▶ BRIEF
Please repeat each of the records that follow, exactly as written.

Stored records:
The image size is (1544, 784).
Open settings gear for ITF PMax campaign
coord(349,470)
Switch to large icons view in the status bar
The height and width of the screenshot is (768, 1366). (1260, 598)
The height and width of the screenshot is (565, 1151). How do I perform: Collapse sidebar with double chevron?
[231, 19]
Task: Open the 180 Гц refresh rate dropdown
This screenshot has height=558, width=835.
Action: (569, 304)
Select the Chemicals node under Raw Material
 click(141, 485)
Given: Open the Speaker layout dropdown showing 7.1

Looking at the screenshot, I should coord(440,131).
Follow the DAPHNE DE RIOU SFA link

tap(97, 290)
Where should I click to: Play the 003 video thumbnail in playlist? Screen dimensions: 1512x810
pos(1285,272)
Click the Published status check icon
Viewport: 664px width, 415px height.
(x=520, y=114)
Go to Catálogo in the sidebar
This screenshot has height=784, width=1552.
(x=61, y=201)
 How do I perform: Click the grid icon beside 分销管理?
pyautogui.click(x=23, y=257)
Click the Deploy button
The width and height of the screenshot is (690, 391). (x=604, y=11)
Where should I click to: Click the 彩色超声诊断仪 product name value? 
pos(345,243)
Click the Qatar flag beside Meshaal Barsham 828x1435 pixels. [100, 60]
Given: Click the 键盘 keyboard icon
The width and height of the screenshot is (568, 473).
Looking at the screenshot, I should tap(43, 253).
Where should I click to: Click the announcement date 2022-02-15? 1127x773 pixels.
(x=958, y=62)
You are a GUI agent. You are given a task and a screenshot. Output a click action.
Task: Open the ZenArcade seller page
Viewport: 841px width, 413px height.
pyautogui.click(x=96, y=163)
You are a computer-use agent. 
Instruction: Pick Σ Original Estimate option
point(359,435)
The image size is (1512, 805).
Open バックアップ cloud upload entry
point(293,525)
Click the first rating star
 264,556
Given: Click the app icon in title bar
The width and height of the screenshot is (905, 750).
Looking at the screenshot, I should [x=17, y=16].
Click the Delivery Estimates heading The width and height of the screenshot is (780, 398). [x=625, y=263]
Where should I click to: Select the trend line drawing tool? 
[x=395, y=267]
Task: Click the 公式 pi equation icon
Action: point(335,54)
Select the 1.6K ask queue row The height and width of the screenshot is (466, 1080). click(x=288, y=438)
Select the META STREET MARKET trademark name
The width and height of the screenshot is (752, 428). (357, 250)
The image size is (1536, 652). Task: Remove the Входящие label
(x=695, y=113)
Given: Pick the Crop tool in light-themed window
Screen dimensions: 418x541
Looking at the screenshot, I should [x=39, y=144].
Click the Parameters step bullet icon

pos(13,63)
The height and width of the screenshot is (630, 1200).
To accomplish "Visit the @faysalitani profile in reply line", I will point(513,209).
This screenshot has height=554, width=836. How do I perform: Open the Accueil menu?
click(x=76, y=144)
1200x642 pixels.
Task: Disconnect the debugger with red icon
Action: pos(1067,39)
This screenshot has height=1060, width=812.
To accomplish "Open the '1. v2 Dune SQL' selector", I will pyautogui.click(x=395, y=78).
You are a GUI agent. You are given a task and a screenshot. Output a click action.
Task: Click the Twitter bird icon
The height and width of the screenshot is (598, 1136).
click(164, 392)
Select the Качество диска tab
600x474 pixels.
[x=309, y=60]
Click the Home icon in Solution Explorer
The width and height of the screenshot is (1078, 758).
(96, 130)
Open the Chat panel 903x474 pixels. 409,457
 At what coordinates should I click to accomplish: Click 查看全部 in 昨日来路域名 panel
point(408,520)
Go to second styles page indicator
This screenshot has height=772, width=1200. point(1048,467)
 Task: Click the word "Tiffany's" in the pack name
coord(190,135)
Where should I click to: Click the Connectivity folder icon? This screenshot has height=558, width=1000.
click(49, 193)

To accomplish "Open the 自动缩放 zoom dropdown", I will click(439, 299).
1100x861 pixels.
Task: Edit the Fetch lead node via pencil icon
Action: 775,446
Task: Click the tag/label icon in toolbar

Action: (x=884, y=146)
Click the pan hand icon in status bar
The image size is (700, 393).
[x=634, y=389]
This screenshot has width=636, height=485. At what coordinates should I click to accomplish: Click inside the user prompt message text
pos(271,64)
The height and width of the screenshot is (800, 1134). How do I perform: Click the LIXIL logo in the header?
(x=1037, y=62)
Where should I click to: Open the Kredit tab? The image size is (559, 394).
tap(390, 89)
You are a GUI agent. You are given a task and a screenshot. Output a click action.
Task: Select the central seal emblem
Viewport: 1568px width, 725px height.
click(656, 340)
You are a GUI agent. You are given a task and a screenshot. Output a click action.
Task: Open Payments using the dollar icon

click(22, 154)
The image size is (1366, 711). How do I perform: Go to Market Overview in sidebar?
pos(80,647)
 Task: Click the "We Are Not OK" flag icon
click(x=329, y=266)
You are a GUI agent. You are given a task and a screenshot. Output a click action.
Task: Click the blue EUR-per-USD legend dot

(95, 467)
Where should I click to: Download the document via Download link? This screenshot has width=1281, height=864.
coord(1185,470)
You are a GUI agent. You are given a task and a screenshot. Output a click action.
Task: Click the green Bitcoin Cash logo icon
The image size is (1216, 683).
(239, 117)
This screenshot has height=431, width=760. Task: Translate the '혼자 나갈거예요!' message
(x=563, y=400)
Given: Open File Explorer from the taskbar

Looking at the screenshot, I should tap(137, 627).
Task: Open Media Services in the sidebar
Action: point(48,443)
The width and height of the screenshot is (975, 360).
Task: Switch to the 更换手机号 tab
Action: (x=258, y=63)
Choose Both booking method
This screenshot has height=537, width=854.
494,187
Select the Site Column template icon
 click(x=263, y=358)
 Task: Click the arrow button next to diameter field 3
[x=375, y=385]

▶ EXERCISE RESPONSE
The image size is (1544, 784).
Open settings gear for ITF PMax campaign
coord(349,470)
Switch to large icons view in the status bar
The height and width of the screenshot is (768, 1366). (1260, 598)
The height and width of the screenshot is (565, 1151). How do I perform: Collapse sidebar with double chevron?
[231, 19]
Task: Open the 180 Гц refresh rate dropdown
This screenshot has height=558, width=835.
Action: (569, 304)
Select the Chemicals node under Raw Material
 click(141, 485)
Given: Open the Speaker layout dropdown showing 7.1

Looking at the screenshot, I should coord(440,131).
Follow the DAPHNE DE RIOU SFA link

tap(97, 290)
Where should I click to: Play the 003 video thumbnail in playlist? Screen dimensions: 1512x810
pos(1285,272)
Click the Published status check icon
Viewport: 664px width, 415px height.
(x=520, y=114)
Go to Catálogo in the sidebar
This screenshot has height=784, width=1552.
(x=61, y=201)
 How do I perform: Click the grid icon beside 分销管理?
pyautogui.click(x=23, y=257)
Click the Deploy button
The width and height of the screenshot is (690, 391). (x=604, y=11)
Where should I click to: Click the 彩色超声诊断仪 product name value? 
pos(345,243)
Click the Qatar flag beside Meshaal Barsham 828x1435 pixels. [100, 60]
Given: Click the 键盘 keyboard icon
The width and height of the screenshot is (568, 473).
Looking at the screenshot, I should tap(43, 253).
Where should I click to: Click the announcement date 2022-02-15? 1127x773 pixels.
(x=958, y=62)
You are a GUI agent. You are given a task and a screenshot. Output a click action.
Task: Open the ZenArcade seller page
Viewport: 841px width, 413px height.
pyautogui.click(x=96, y=163)
You are a computer-use agent. 
Instruction: Pick Σ Original Estimate option
point(359,435)
The image size is (1512, 805).
Open バックアップ cloud upload entry
point(293,525)
Click the first rating star
 264,556
Given: Click the app icon in title bar
The width and height of the screenshot is (905, 750).
Looking at the screenshot, I should [x=17, y=16].
Click the Delivery Estimates heading The width and height of the screenshot is (780, 398). [x=625, y=263]
Where should I click to: Select the trend line drawing tool? 
[x=395, y=267]
Task: Click the 公式 pi equation icon
Action: point(335,54)
Select the 1.6K ask queue row The height and width of the screenshot is (466, 1080). click(x=288, y=438)
Select the META STREET MARKET trademark name
The width and height of the screenshot is (752, 428). (357, 250)
The image size is (1536, 652). Task: Remove the Входящие label
(x=695, y=113)
Given: Pick the Crop tool in light-themed window
Screen dimensions: 418x541
Looking at the screenshot, I should [x=39, y=144].
Click the Parameters step bullet icon

pos(13,63)
The height and width of the screenshot is (630, 1200).
To accomplish "Visit the @faysalitani profile in reply line", I will point(513,209).
This screenshot has height=554, width=836. How do I perform: Open the Accueil menu?
click(x=76, y=144)
1200x642 pixels.
Task: Disconnect the debugger with red icon
Action: pos(1067,39)
This screenshot has height=1060, width=812.
To accomplish "Open the '1. v2 Dune SQL' selector", I will pyautogui.click(x=395, y=78).
You are a GUI agent. You are given a task and a screenshot. Output a click action.
Task: Click the Twitter bird icon
The height and width of the screenshot is (598, 1136).
click(164, 392)
Select the Качество диска tab
600x474 pixels.
[x=309, y=60]
Click the Home icon in Solution Explorer
The width and height of the screenshot is (1078, 758).
(96, 130)
Open the Chat panel 903x474 pixels. 409,457
 At what coordinates should I click to accomplish: Click 查看全部 in 昨日来路域名 panel
point(408,520)
Go to second styles page indicator
This screenshot has height=772, width=1200. point(1048,467)
 Task: Click the word "Tiffany's" in the pack name
coord(190,135)
Where should I click to: Click the Connectivity folder icon? This screenshot has height=558, width=1000.
click(49, 193)

To accomplish "Open the 自动缩放 zoom dropdown", I will click(439, 299).
1100x861 pixels.
Task: Edit the Fetch lead node via pencil icon
Action: 775,446
Task: Click the tag/label icon in toolbar

Action: (x=884, y=146)
Click the pan hand icon in status bar
The image size is (700, 393).
[x=634, y=389]
This screenshot has width=636, height=485. At what coordinates should I click to accomplish: Click inside the user prompt message text
pos(271,64)
The height and width of the screenshot is (800, 1134). How do I perform: Click the LIXIL logo in the header?
(x=1037, y=62)
Where should I click to: Open the Kredit tab? The image size is (559, 394).
tap(390, 89)
You are a GUI agent. You are given a task and a screenshot. Output a click action.
Task: Select the central seal emblem
Viewport: 1568px width, 725px height.
click(656, 340)
You are a GUI agent. You are given a task and a screenshot. Output a click action.
Task: Open Payments using the dollar icon

click(22, 154)
The image size is (1366, 711). How do I perform: Go to Market Overview in sidebar?
pos(80,647)
 Task: Click the "We Are Not OK" flag icon
click(x=329, y=266)
You are a GUI agent. You are given a task and a screenshot. Output a click action.
Task: Click the blue EUR-per-USD legend dot

(95, 467)
Where should I click to: Download the document via Download link? This screenshot has width=1281, height=864.
coord(1185,470)
You are a GUI agent. You are given a task and a screenshot. Output a click action.
Task: Click the green Bitcoin Cash logo icon
The image size is (1216, 683).
(239, 117)
This screenshot has height=431, width=760. Task: Translate the '혼자 나갈거예요!' message
(x=563, y=400)
Given: Open File Explorer from the taskbar

Looking at the screenshot, I should tap(137, 627).
Task: Open Media Services in the sidebar
Action: point(48,443)
The width and height of the screenshot is (975, 360).
Task: Switch to the 更换手机号 tab
Action: (x=258, y=63)
Choose Both booking method
This screenshot has height=537, width=854.
494,187
Select the Site Column template icon
 click(x=263, y=358)
 Task: Click the arrow button next to diameter field 3
[x=375, y=385]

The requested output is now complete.